= Kansas Citizens for Science =

Not-for-profit organization

Kansas Citizens for Science (KCFS) is a science advocacy organization, incorporated as a not-for-profit 501(c)(3), that "promotes a better understanding of what science is, and does, by: advocating for science education, educating the public about the nature and value of science, and serving as an information resource." KCFS has been active in both local and national evolution-advocacy efforts and served as the prototype for other Citizens for Science organizations.

==Formation==

By law, Kansas' educational standards require periodic revision. In 1999 a 25 person committee of science educators, businesspeople and other community members was assembled by the state board of education to help perform this revision. Creationists managed to influence the revisions to adopt a more pro-creationism, anti-evolutionary stance for state education standards. A local Lawrence, Kansas group called POSH (Parents for Objective Science and History) began lobbying a local school board for creationist changes to the Lawrence curriculum. When the State Board of Education became deadlocked with a 5-5 split on approving the revisions, the group Creation Science Association of Mid America helped to find the 6th vote and pass the pro-creationism science education standards.

Reactions included recruiting those who wrote pro-science letters to newspapers in order to generate a core group of activists. Although these activists originally met to coordinate testimony before board meetings, a week prior to the actual BOE vote over the standards, KCFS was incorporated on August 8, 1999. Holding a media conference on the steps of the Kansas Museum of Natural History the next day, they pledged to combat the anti-science activities of the board.

The board would vote 6-4 on August 11, 1999 to approve creation science-friendly standards that minimized teaching the theories of evolution, the Big Bang, and geological time. Although they did not outlaw the teaching of evolution, they did open the standards to local control, prompting several communities, including Pratt, Kansas, to adopt overtly creationist standards.
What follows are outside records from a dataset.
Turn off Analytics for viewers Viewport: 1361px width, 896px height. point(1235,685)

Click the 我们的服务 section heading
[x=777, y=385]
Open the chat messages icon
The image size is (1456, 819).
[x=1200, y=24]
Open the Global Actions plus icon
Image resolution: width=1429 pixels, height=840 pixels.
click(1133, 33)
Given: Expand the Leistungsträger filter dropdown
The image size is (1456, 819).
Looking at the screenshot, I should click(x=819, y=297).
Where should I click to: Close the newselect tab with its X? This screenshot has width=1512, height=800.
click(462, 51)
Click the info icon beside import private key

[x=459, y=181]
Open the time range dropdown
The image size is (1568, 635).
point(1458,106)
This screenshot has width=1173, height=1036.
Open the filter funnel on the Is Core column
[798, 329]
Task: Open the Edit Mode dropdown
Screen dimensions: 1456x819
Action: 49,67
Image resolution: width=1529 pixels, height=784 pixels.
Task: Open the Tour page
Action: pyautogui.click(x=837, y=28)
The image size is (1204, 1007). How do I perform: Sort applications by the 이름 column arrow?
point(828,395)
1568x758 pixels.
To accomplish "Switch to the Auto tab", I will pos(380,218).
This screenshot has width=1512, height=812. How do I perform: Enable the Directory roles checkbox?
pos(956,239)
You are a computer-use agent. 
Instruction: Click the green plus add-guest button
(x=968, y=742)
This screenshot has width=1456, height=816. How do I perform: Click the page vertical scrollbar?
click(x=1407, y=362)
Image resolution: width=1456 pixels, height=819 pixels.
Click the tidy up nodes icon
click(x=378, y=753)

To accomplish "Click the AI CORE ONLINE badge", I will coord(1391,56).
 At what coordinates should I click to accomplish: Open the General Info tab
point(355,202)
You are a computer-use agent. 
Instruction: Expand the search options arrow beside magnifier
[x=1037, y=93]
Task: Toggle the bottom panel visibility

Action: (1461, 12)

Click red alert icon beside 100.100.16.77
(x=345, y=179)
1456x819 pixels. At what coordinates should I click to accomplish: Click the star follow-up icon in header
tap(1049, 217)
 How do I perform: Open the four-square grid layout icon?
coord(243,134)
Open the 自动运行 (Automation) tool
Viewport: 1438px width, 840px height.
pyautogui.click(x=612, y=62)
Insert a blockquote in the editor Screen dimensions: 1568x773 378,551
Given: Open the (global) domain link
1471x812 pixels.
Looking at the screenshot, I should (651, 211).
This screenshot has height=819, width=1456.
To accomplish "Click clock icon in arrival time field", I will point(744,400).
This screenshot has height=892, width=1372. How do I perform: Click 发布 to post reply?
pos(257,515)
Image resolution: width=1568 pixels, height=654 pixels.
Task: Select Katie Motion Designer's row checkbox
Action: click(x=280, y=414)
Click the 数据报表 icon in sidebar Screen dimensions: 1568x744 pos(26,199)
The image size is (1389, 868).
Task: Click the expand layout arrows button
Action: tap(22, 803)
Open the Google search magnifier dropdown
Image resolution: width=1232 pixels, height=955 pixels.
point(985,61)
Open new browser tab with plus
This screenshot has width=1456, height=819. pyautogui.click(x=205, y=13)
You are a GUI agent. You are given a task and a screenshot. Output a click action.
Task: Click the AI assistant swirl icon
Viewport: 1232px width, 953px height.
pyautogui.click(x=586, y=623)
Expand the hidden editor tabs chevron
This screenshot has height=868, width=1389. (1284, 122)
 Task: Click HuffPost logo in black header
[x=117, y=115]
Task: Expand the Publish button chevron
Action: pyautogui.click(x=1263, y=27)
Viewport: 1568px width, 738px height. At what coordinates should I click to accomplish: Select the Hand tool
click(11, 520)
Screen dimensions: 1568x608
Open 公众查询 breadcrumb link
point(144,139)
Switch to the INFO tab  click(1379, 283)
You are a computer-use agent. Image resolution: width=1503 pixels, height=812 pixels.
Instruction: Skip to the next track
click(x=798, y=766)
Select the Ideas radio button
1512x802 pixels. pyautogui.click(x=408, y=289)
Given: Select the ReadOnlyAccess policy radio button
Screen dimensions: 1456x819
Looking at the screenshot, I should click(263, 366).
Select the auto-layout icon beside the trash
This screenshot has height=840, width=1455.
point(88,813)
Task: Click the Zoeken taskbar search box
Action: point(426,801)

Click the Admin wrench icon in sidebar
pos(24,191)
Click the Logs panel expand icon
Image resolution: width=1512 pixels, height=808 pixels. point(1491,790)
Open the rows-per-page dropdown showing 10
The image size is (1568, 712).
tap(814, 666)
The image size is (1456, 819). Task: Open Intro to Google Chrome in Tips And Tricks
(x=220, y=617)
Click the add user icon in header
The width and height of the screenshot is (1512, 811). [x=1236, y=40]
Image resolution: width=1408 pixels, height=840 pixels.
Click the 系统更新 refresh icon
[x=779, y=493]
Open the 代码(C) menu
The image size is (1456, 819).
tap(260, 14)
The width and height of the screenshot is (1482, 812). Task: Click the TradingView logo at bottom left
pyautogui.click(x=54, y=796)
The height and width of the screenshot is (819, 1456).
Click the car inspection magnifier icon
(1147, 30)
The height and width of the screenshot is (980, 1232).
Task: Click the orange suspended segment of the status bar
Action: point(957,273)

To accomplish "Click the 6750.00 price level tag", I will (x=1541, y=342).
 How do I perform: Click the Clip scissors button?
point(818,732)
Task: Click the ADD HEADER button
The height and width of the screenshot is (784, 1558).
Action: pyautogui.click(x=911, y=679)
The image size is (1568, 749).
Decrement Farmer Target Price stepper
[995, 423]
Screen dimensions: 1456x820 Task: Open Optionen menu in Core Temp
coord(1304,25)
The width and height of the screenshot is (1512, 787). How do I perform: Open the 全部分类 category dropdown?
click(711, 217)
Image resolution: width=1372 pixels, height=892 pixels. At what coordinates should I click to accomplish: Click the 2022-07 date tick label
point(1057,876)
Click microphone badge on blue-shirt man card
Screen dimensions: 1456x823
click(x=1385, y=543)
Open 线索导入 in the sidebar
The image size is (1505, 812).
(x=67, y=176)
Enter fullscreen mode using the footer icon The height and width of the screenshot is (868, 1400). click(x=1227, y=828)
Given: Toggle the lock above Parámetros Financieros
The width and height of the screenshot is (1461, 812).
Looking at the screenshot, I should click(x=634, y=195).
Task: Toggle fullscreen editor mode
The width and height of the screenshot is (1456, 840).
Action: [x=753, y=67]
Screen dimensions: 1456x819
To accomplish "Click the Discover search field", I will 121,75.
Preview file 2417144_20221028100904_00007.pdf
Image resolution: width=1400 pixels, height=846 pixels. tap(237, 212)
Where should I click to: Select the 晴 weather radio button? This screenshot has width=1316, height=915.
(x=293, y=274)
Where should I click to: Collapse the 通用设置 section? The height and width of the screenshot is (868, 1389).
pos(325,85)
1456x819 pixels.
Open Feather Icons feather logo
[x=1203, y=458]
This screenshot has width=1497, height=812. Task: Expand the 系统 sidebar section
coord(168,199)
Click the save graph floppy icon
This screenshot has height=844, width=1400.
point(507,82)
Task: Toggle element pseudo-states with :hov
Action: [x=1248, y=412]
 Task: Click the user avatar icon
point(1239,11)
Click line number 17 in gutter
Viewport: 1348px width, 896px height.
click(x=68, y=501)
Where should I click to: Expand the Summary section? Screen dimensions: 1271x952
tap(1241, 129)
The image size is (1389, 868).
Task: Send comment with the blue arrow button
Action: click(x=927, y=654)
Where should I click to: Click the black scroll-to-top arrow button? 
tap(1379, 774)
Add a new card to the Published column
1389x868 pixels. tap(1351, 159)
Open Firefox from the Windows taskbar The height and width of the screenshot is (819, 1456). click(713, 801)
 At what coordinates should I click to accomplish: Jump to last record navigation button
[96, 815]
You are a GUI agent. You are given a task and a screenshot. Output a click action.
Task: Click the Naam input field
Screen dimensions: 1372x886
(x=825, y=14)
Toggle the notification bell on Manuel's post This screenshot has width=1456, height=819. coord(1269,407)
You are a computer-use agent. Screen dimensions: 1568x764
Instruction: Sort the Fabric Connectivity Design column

KCFS recruited participants from across the state and led the fight to correct the standards the creationists had passed. They formed relationships with educational and scientific organizations both across Kansas and throughout the US. At the next election, Kansas voters replaced the creationists with a pro-science majority and within a few months, the standards recommended by the expert committee were passed, replacing the creationist standards that de-emphasized evolution.

==The National Citizens for Science Movement==
The method whereby KCFS organized was noted by national pro-science organizations. The attacks on evolution are nationwide and prominent members of the pro-science community are pushing for nationwide duplication of the KCFS method. One result was the Citizens for Science movement, which seeks to promote communication and cooperation between KCFS-like entities in each state.